Yazardan (20)

1.1K 135 32
                                    

Dedenin bütün ailesiyle tanışmıştım neredeyse. Misafirler on çocuk, onların evlatları ve de onların evlatlarıydı. Altmış yetmiş kişilik muhteşem sofrada yeyip içip havadan sudan sohbet etmenin ardından bana malum olan bir yazar olmamdan ziyade buraya Ali Samet'in hocası sıfatıyla gelmemdi. Geliş sebebim de dinlenmek amacıylaymış. Dede misafirleri yolcu ederken geceyi orada geçireceklermiş gibi kalkmadıklarını görünce neredeyse hepsini kovdu.

"Geldiniz gördünüz yazarımızı Rahatsız etmeyiniz daha fazla, haydi hoş gittiniz, evli evine köylü köyüne"

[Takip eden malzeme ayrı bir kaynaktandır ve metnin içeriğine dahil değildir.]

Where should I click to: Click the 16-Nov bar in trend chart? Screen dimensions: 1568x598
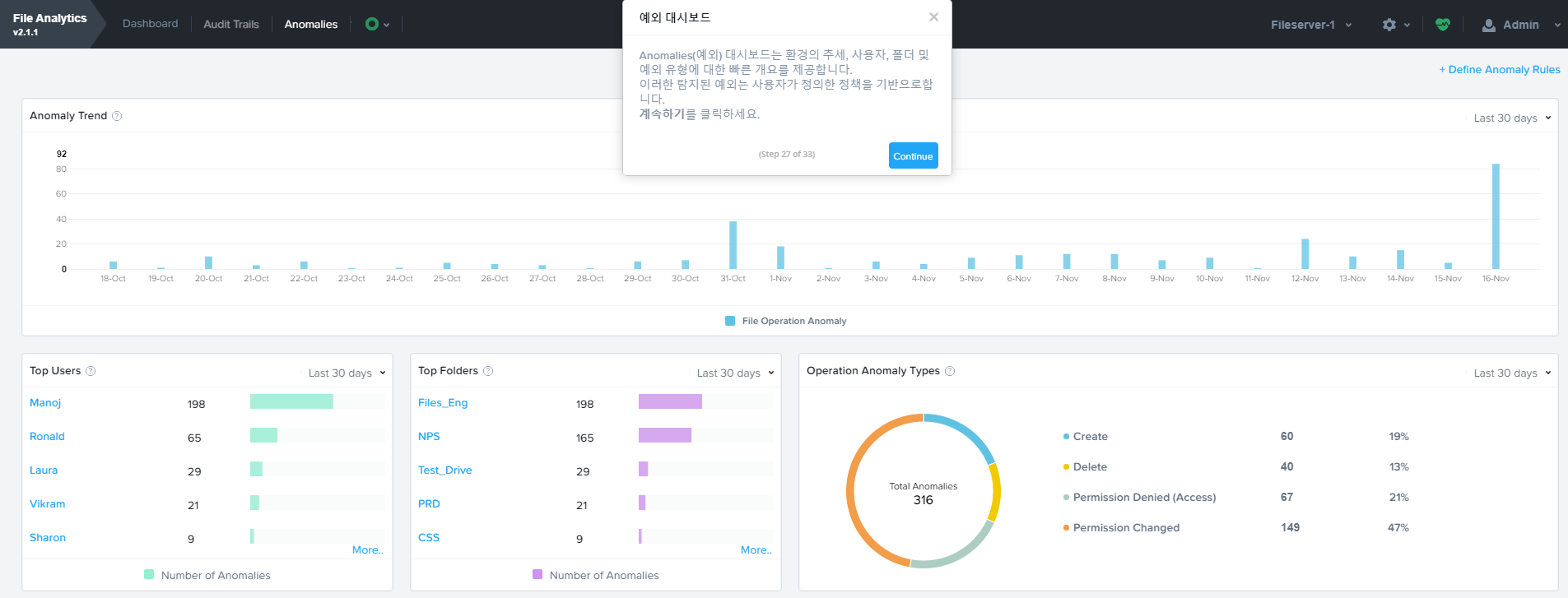[x=1496, y=216]
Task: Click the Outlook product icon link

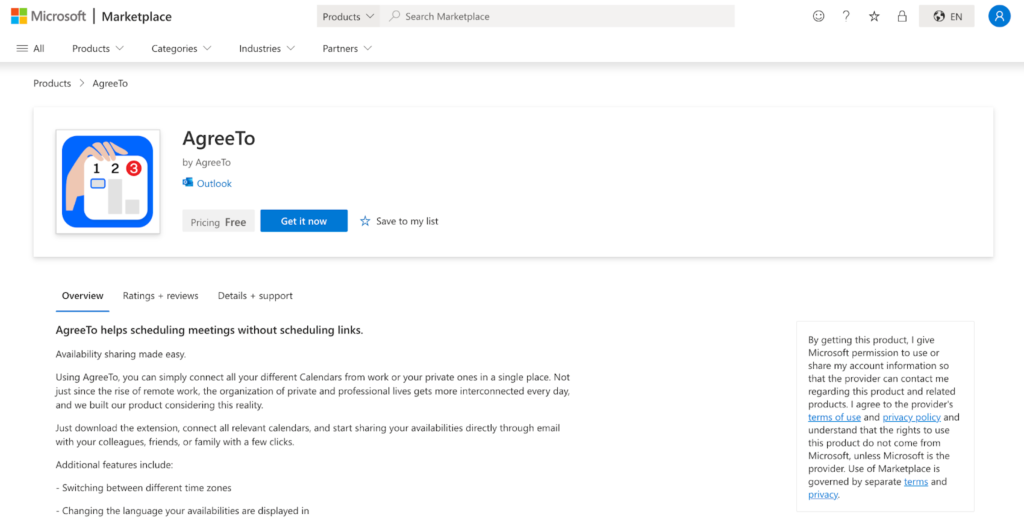Action: [207, 183]
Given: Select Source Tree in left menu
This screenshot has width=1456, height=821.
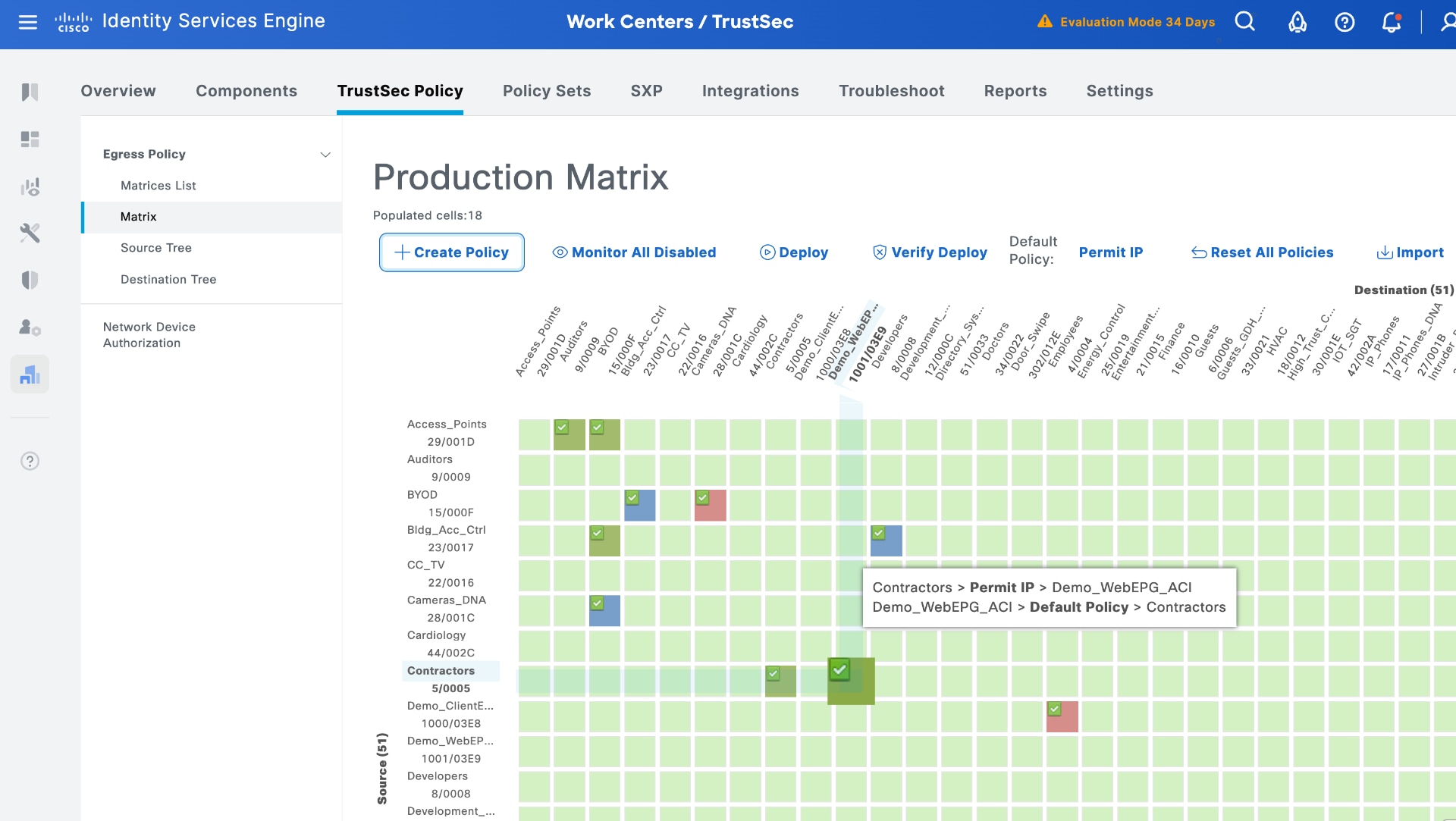Looking at the screenshot, I should point(156,248).
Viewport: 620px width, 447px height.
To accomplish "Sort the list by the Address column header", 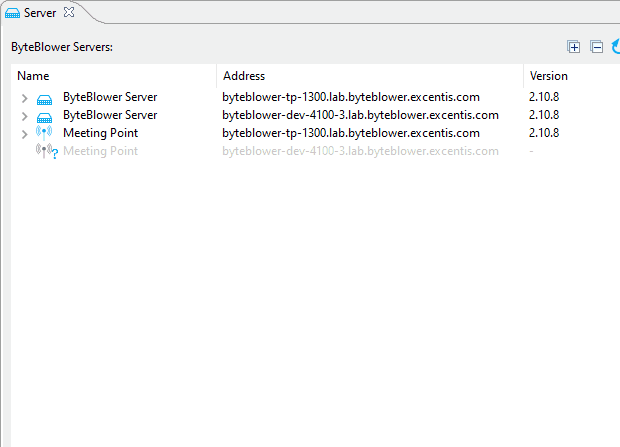I will 244,76.
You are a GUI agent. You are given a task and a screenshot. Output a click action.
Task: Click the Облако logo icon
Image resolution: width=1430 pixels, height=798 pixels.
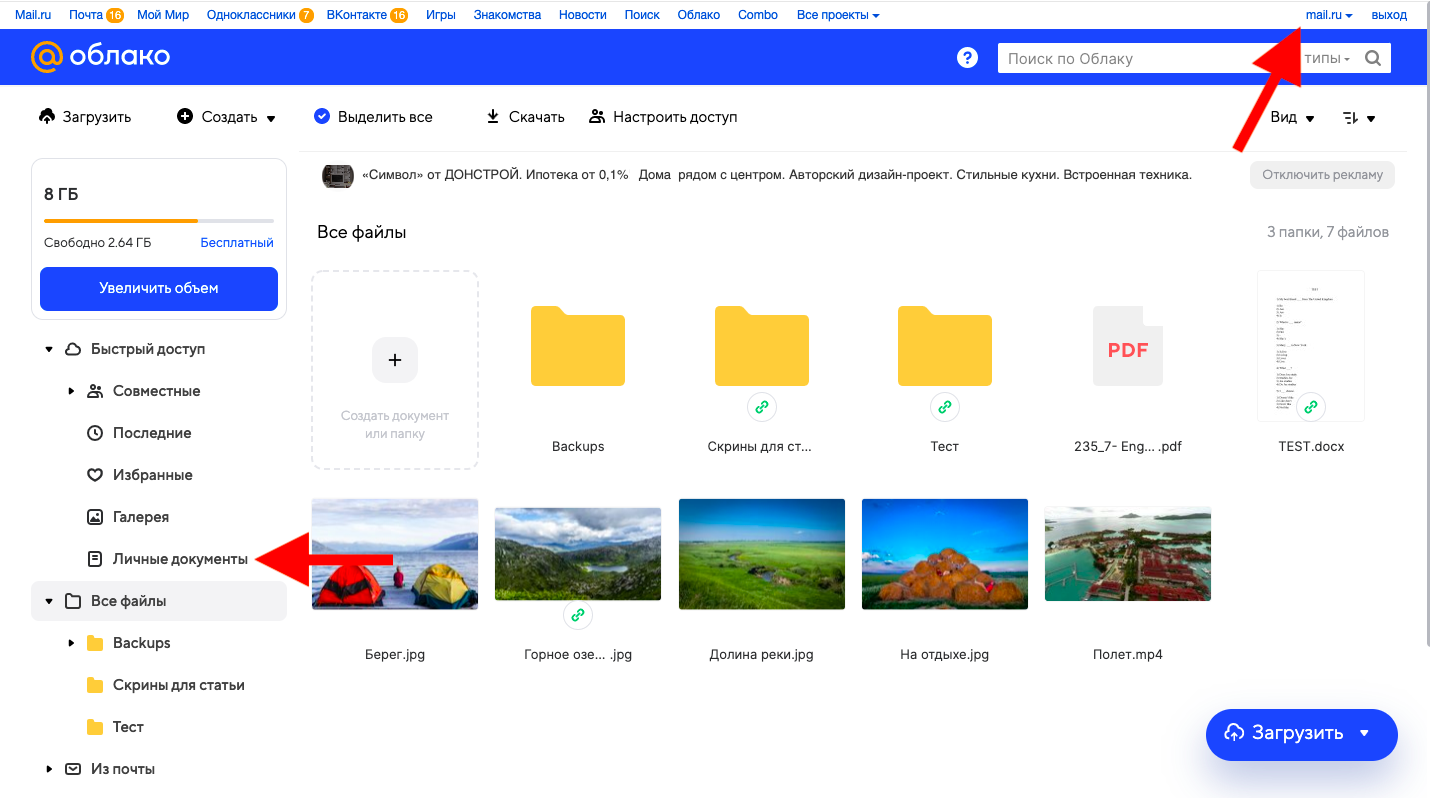(x=47, y=57)
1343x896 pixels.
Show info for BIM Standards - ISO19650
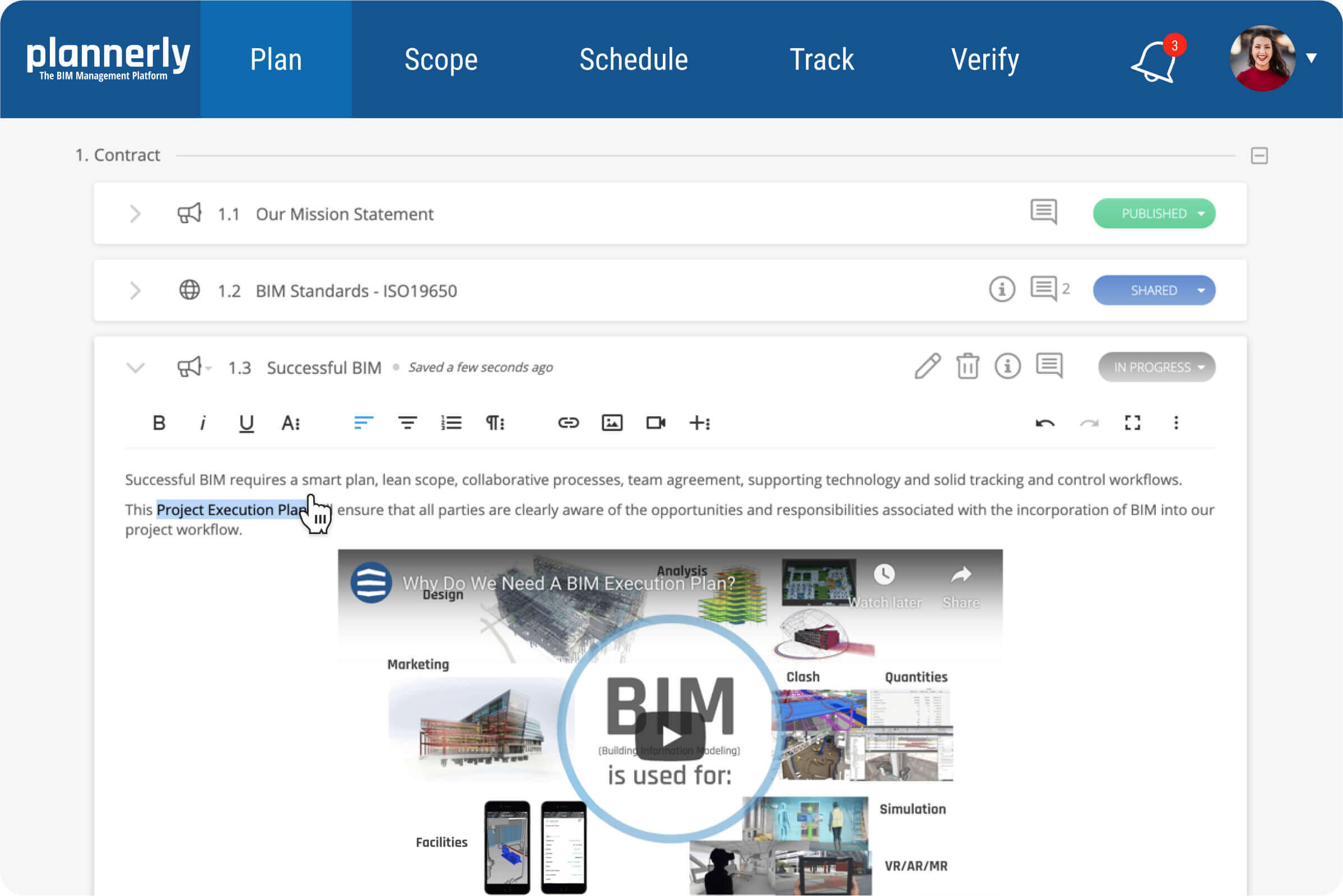point(1002,290)
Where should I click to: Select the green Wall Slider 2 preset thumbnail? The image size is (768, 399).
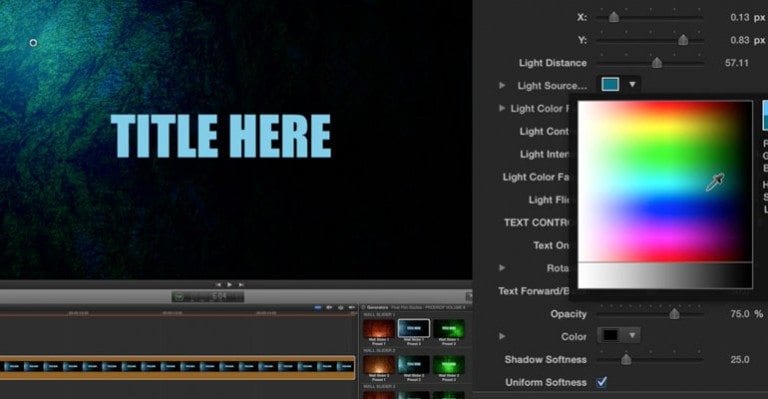(x=449, y=367)
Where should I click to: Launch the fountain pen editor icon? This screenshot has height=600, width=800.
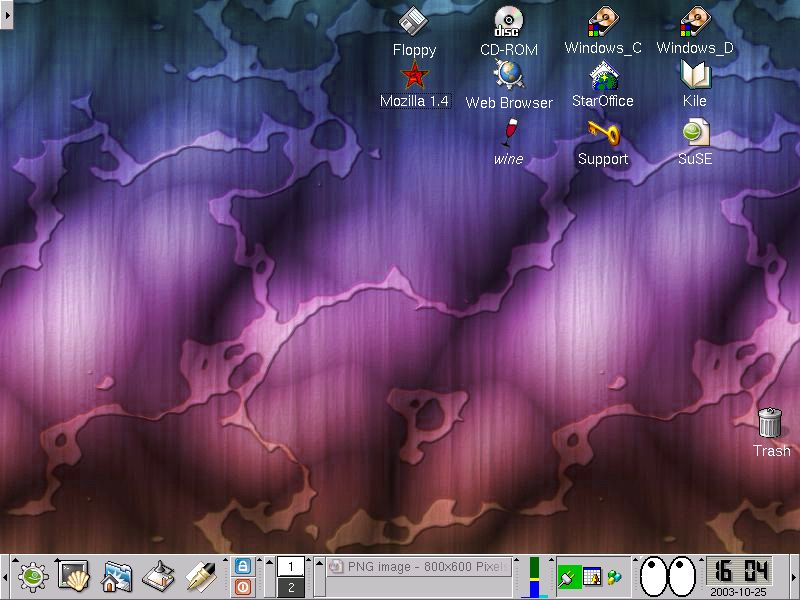click(202, 576)
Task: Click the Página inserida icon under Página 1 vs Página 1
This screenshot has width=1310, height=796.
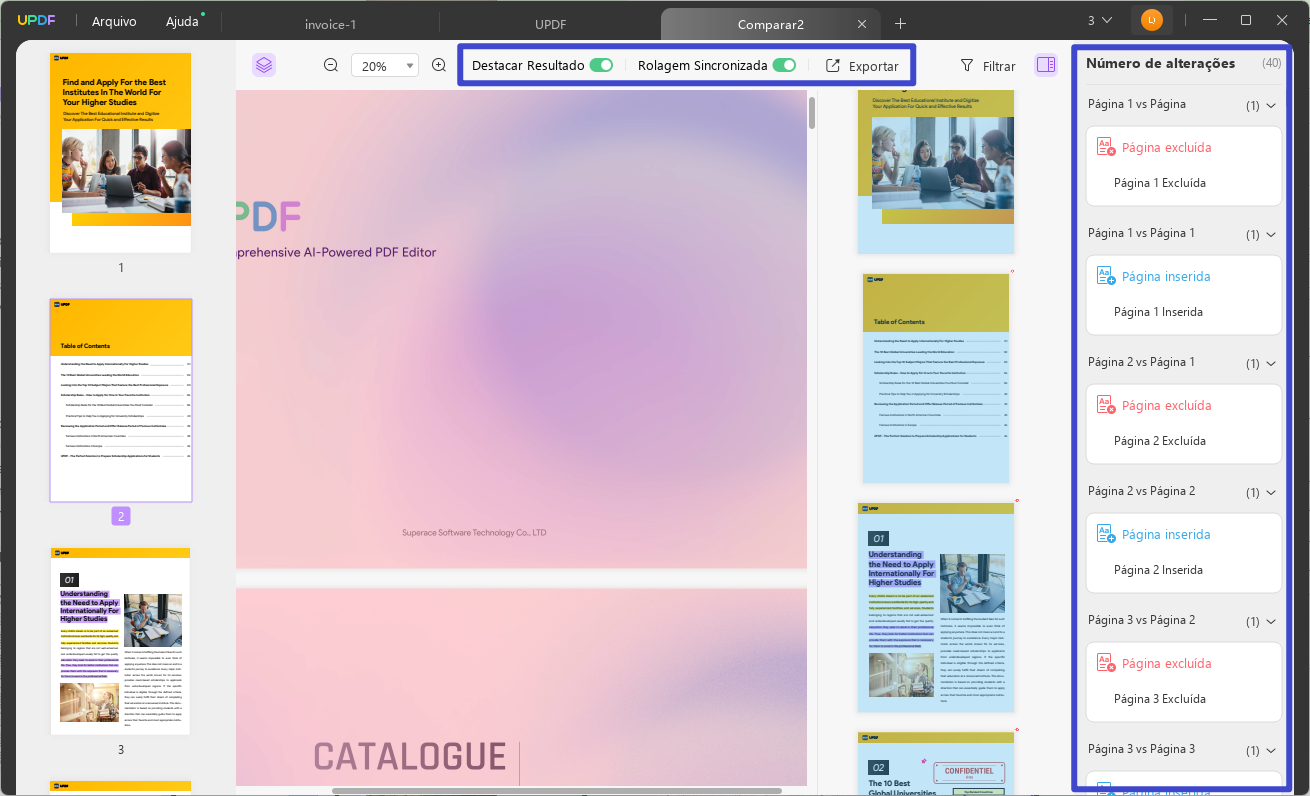Action: click(x=1106, y=274)
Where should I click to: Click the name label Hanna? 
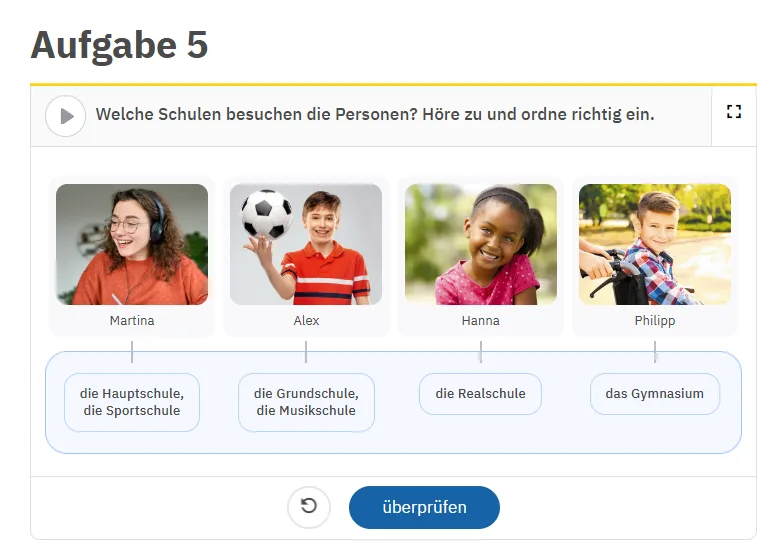pyautogui.click(x=481, y=321)
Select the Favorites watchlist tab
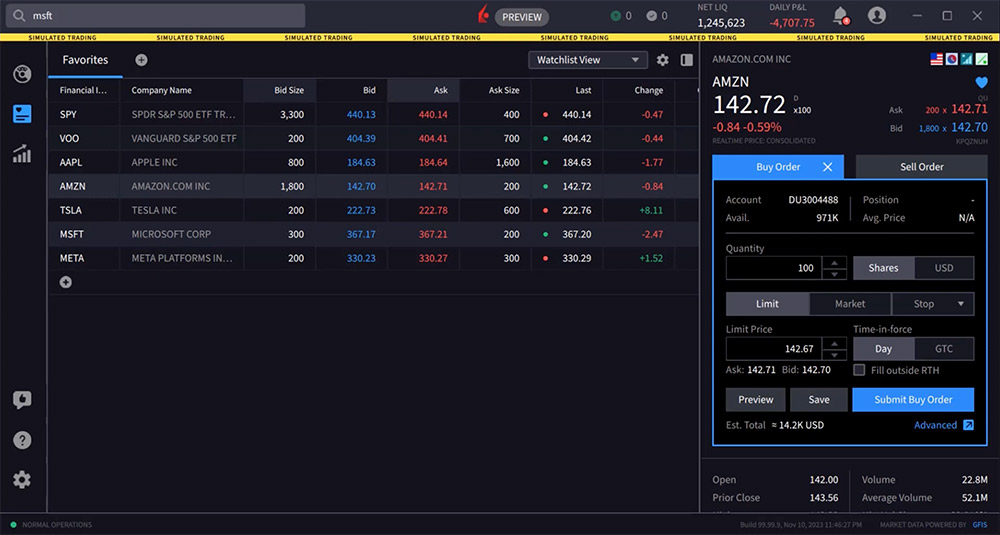Viewport: 1000px width, 535px height. click(85, 60)
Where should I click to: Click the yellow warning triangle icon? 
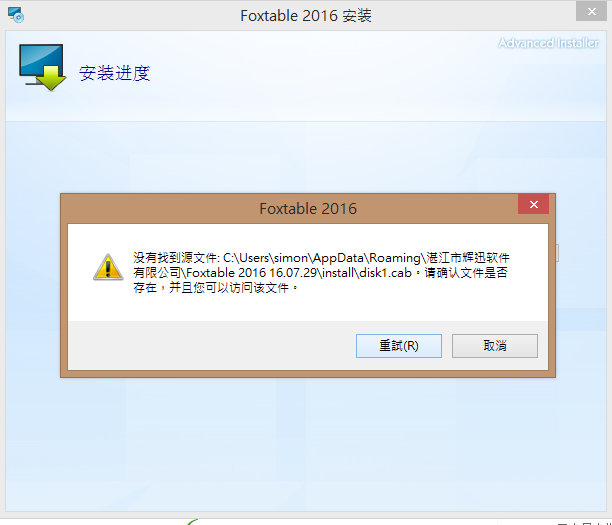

Büyükler mesajı alıp kalktılar. Her birisi benle tek tek tokalaştı giderken. Bu genişlikte aileye sahip olduğu için kıskandım Ağamir amcayı. Bizler üç kişilik aileyi idare edemezken böyle büyük aileyi düzenli bir ordu gibi komuta etmek herkesin harcı değldi. Yaşlı adam gerçek isminin kimsenin bilmemesi için beni tenbihlemiş ağzımdan kaçırmamam için uyarmıştı. Ve ben nedenini bir türlü anlayamamıştım. Özenle yapılıp sofraya dizilen her yemekten yediğimden, tadına bakmamıştım basbayağı doyasıya yemiştim, hareket etmeye halim kalmamıştı. Yolun yorgunluğu üstüne de ağır yemekler ve de alışık olmadığım gürültü beni fazlasıyla hırpalamışa benziyordu. Dede misafirlerini uğurladıktan sonra yüzümden yağan yorgunluğu fark etmiş olacak ki,

"Haydı Aydın, evladım- artık bana ismimle muracaat ediyordu- yukarı çıkalım odan hazır, yat dinlen." dedi.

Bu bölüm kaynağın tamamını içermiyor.